Work to complete —
Starting at the line with "Piattaforme [button] (122, 10)" and going on through the line with "Брюки (48, 867)", reproduce each line in the records below exactly and nothing more.

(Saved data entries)
+ + + + +
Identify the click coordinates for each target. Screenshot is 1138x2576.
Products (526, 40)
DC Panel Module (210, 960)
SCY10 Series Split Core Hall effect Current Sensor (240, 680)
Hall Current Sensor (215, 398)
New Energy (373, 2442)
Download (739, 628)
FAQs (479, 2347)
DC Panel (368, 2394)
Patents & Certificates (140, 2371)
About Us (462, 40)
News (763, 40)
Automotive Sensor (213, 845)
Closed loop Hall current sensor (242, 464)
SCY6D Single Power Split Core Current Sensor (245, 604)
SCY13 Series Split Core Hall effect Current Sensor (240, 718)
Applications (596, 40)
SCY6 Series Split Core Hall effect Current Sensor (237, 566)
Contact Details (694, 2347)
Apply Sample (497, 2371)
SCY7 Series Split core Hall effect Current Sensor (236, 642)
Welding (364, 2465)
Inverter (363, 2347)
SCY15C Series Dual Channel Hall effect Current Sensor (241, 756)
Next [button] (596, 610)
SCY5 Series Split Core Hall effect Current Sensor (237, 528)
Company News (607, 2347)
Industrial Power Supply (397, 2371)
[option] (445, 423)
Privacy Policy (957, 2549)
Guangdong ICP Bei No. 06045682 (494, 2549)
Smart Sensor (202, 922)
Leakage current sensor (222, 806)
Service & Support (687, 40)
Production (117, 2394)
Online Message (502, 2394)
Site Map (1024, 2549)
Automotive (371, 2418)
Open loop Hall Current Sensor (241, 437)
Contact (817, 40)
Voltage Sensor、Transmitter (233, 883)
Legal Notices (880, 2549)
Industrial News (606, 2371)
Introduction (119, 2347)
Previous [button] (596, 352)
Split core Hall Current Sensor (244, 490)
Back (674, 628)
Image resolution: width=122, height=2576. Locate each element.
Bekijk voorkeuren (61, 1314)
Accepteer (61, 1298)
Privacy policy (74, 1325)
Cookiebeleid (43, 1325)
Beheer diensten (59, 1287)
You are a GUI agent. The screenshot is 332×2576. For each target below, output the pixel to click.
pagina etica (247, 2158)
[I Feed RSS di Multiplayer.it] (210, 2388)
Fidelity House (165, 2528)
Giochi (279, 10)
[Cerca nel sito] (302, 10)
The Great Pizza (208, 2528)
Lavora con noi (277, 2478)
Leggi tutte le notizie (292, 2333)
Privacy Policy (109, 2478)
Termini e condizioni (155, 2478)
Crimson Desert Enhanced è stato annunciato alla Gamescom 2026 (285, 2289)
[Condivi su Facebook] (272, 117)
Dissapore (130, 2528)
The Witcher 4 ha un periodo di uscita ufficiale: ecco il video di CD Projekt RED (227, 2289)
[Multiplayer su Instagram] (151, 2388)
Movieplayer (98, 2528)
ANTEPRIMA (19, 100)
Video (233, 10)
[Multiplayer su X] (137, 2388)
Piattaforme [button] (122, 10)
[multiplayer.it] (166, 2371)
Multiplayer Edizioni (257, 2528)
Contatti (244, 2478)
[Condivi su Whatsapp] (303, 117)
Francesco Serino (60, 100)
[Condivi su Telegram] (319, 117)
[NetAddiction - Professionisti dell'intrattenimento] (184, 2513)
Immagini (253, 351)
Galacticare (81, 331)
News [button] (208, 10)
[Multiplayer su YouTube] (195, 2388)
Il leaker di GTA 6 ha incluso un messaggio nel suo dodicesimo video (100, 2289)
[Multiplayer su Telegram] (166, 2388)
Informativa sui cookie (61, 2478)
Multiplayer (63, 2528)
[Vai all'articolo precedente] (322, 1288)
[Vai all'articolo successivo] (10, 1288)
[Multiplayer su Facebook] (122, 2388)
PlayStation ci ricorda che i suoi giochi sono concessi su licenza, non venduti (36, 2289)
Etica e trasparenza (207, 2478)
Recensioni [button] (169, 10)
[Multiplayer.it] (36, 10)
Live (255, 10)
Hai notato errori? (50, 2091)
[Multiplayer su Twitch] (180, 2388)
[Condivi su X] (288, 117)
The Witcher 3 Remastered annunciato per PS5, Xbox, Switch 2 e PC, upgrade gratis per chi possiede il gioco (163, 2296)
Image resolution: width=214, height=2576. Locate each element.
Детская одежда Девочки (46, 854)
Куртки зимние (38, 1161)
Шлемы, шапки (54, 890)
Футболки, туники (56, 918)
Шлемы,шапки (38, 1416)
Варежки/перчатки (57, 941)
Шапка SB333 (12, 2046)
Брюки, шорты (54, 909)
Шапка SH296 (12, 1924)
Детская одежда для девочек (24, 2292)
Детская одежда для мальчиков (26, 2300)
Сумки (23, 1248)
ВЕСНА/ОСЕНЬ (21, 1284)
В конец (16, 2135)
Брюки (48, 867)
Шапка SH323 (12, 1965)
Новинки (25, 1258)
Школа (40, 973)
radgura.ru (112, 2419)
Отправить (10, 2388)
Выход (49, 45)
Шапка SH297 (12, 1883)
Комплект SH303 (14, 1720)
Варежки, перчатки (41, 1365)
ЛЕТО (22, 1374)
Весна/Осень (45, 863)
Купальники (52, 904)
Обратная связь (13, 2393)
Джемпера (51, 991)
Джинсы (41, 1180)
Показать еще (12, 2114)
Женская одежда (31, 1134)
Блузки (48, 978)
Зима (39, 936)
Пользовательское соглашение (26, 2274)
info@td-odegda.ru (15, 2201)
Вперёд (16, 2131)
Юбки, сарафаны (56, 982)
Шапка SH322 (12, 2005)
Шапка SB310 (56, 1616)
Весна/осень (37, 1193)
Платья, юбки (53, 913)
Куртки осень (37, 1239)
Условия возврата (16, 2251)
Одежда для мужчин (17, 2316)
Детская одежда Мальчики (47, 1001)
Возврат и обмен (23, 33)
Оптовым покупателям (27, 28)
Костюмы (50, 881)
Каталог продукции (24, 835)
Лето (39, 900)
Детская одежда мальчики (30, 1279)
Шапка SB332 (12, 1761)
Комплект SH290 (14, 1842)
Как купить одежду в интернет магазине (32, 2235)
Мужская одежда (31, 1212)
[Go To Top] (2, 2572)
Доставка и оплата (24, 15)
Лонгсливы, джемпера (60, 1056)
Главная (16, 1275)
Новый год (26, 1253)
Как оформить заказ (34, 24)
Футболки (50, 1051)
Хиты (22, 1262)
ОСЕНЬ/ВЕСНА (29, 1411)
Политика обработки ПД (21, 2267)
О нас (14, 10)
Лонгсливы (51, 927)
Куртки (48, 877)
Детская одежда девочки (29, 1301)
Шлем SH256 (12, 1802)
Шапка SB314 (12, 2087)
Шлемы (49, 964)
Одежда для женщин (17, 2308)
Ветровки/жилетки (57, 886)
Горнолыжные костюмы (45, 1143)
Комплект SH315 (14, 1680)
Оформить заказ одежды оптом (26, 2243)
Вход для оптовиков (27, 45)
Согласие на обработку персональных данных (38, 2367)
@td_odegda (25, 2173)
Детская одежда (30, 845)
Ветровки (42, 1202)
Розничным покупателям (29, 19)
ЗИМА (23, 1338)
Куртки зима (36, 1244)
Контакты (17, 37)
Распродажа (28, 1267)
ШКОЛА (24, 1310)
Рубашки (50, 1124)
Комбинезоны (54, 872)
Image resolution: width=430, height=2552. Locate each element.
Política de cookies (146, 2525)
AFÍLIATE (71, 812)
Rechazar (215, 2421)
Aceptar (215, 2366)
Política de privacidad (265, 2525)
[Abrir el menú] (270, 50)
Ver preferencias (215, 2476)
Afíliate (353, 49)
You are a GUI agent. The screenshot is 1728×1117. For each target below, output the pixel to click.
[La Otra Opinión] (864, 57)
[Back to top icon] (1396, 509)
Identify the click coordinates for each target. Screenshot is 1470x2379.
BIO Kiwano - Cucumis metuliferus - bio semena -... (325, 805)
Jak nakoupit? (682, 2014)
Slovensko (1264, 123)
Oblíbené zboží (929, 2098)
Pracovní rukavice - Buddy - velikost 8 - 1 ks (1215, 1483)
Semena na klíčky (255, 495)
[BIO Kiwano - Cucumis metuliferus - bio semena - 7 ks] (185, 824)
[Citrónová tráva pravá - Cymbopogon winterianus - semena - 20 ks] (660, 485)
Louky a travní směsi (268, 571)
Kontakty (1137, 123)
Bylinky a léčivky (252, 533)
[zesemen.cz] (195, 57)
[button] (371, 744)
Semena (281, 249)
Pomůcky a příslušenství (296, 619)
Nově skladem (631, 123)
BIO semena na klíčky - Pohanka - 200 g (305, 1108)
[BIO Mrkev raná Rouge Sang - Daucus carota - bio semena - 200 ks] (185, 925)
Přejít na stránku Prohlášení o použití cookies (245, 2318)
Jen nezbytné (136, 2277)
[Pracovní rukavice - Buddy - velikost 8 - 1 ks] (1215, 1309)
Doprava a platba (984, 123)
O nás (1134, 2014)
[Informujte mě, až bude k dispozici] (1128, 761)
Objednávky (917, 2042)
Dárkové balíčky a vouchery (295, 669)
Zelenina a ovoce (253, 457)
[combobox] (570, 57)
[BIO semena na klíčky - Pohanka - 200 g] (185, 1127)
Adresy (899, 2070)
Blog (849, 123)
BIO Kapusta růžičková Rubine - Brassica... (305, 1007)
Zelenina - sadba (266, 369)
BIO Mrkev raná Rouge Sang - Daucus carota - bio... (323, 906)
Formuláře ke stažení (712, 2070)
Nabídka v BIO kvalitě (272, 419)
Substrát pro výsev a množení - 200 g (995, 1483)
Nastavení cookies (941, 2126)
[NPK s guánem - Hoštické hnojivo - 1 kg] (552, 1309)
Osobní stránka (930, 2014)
+ + + + +
Problem solution —
Piattaforme [button] (122, 10)
[multiplayer.it] (166, 2371)
Multiplayer Edizioni (257, 2528)
Contatti (244, 2478)
[Condivi su Whatsapp] (303, 117)
Francesco Serino (60, 100)
[Condivi su Telegram] (319, 117)
[NetAddiction - Professionisti dell'intrattenimento] (184, 2513)
Immagini (253, 351)
Galacticare (81, 331)
News [button] (208, 10)
[Multiplayer su YouTube] (195, 2388)
Il leaker di GTA 6 ha incluso un messaggio nel suo dodicesimo video (100, 2289)
[Multiplayer su Telegram] (166, 2388)
Informativa sui cookie (61, 2478)
Multiplayer (63, 2528)
[Vai all'articolo precedente] (322, 1288)
[Vai all'articolo successivo] (10, 1288)
[Multiplayer su Facebook] (122, 2388)
PlayStation ci ricorda che i suoi giochi sono concessi su licenza, non venduti (36, 2289)
Etica e trasparenza (207, 2478)
Recensioni [button] (169, 10)
[Multiplayer.it] (36, 10)
Live (255, 10)
Hai notato errori? (50, 2091)
[Multiplayer su Twitch] (180, 2388)
[Condivi su X] (288, 117)
The Witcher 3 Remastered annunciato per PS5, Xbox, Switch 2 e PC, upgrade gratis per chi possiede il gioco (163, 2296)
Image resolution: width=214, height=2576. Locate each element.
Детская одежда Девочки (46, 854)
Куртки зимние (38, 1161)
Шлемы, шапки (54, 890)
Футболки, туники (56, 918)
Шлемы,шапки (38, 1416)
Варежки/перчатки (57, 941)
Шапка SB333 (12, 2046)
Брюки, шорты (54, 909)
Шапка SH296 (12, 1924)
Детская одежда для девочек (24, 2292)
Детская одежда для мальчиков (26, 2300)
Сумки (23, 1248)
ВЕСНА/ОСЕНЬ (21, 1284)
В конец (16, 2135)
Брюки (48, 867)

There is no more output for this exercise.